Hi ladies! As of the 7th, I'm 1 year postpartum! I just made love for the first time last night (had been single mom, long story.) It was passionate, but not rough, but afterwards, I went to the bathroom and there was some blood when I wiped. Is this normal to happen the first time having sex after giving birth, even this far postpartum? I also breastfeed and haven't had a return of my period since giving birth, but my cervix feels low and hard and I felt like I had some period-like cramping for a while after that went away. I'm not TTC, just got into this relationship and want to wait probably at least a year to try, just curious about the bleeding really. Thanks!


----------



## Skywalker

bump? anyone?


----------



## Earthylove

Hello! Well, I'm still wtt for #1 so I've never given birth but I have had bleeding after sex a few times before. Usually when things are a bit rough but it's also happened after more mild encounters. It was just a tiny bit of blood only when I wiped when I used the restroom afterwards and I know it wasn't spotting from AF because I was in the middle of my cycle. I was told it's likely caused by small tears or abrasions to the vaginal wall. Making sure there's enough lube helps. 
But that's a good question about your AF possibly coming back. I'm not sure if that could be it since I don't have much experience with breastfeeding. perhaps if the bleeding picks up in the days that follow then I would say it's likely AF returning.. 

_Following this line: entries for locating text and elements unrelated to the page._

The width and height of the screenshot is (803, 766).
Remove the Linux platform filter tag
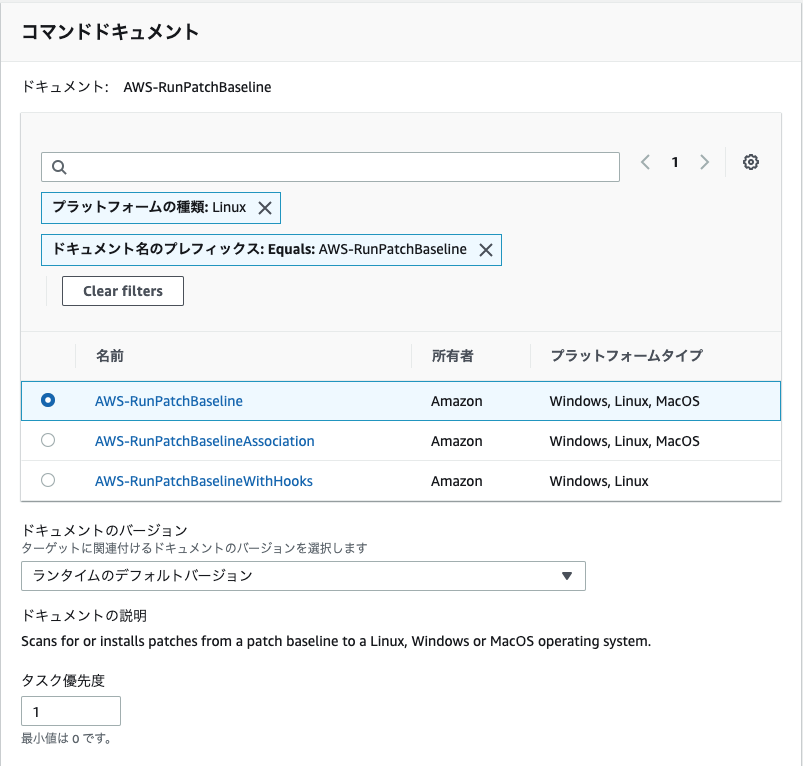click(x=264, y=208)
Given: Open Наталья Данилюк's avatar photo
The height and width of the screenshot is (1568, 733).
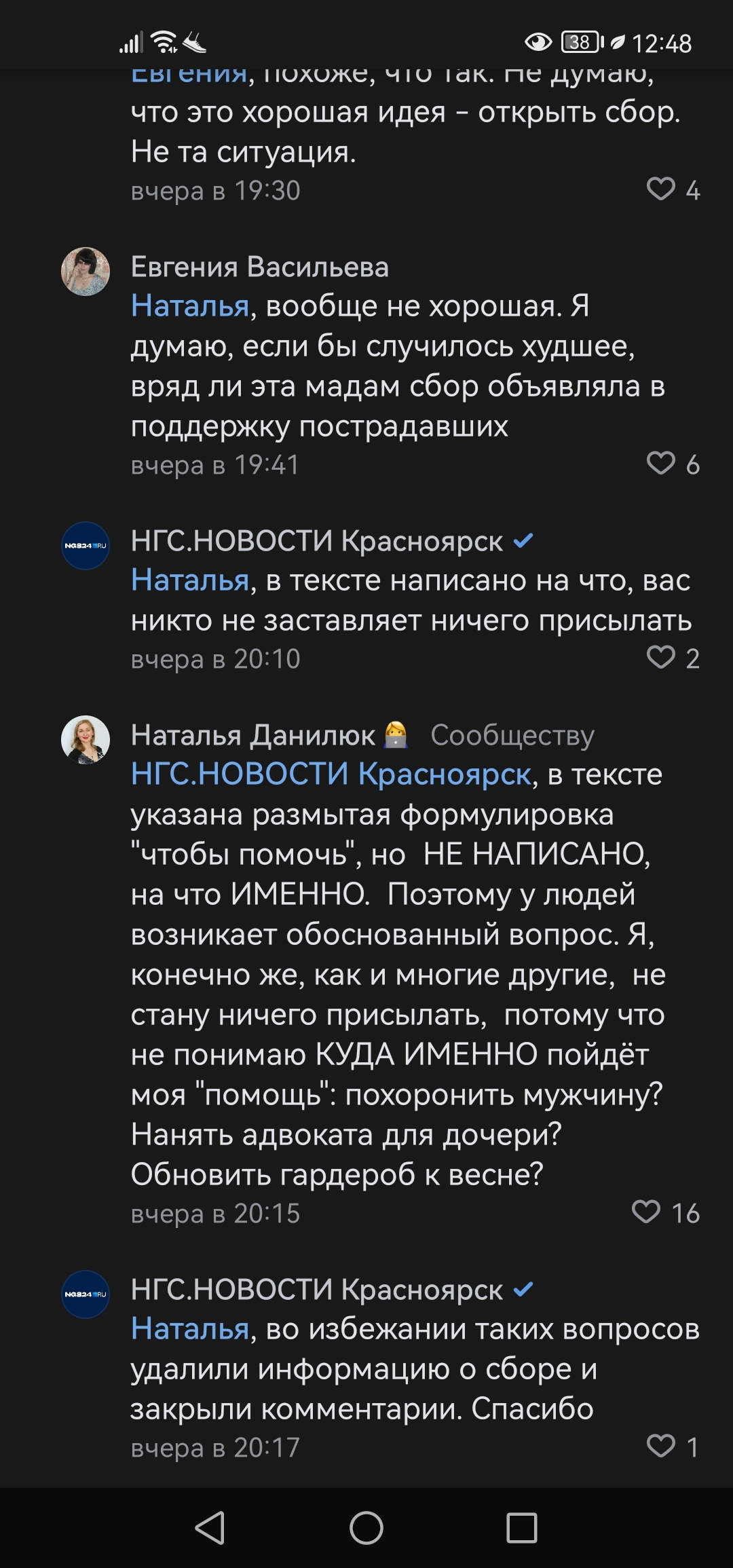Looking at the screenshot, I should pyautogui.click(x=86, y=740).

Congrats on your 1year postpartum and new relationship by the way! Keep us posted on whether it was AF or something else! Hopefully one of the other ladies will have more insight to add as well :)


----------



## ask86

The first time DH and I had sex after baby (about 4 months) I swear it was worse then giving birth! I had bleeding and was very sore! I went to see my gyne and she said things tighten up and dry up with breastfeeding ( something about lower estrogen) - she told me to use LOTS of lube and LOTS of foreplay and we tried again after a week (once the soreness went away) and it was still uncomfortable and I still had some spotting after but it got better.


----------



## Skywalker

ask86 said:


> The first time DH and I had sex after baby (about 4 months) I swear it was worse then giving birth! I had bleeding and was very sore! I went to see my gyne and she said things tighten up and dry up with breastfeeding ( something about lower estrogen) - she told me to use LOTS of lube and LOTS of foreplay and we tried again after a week (once the soreness went away) and it was still uncomfortable and I still had some spotting after but it got better.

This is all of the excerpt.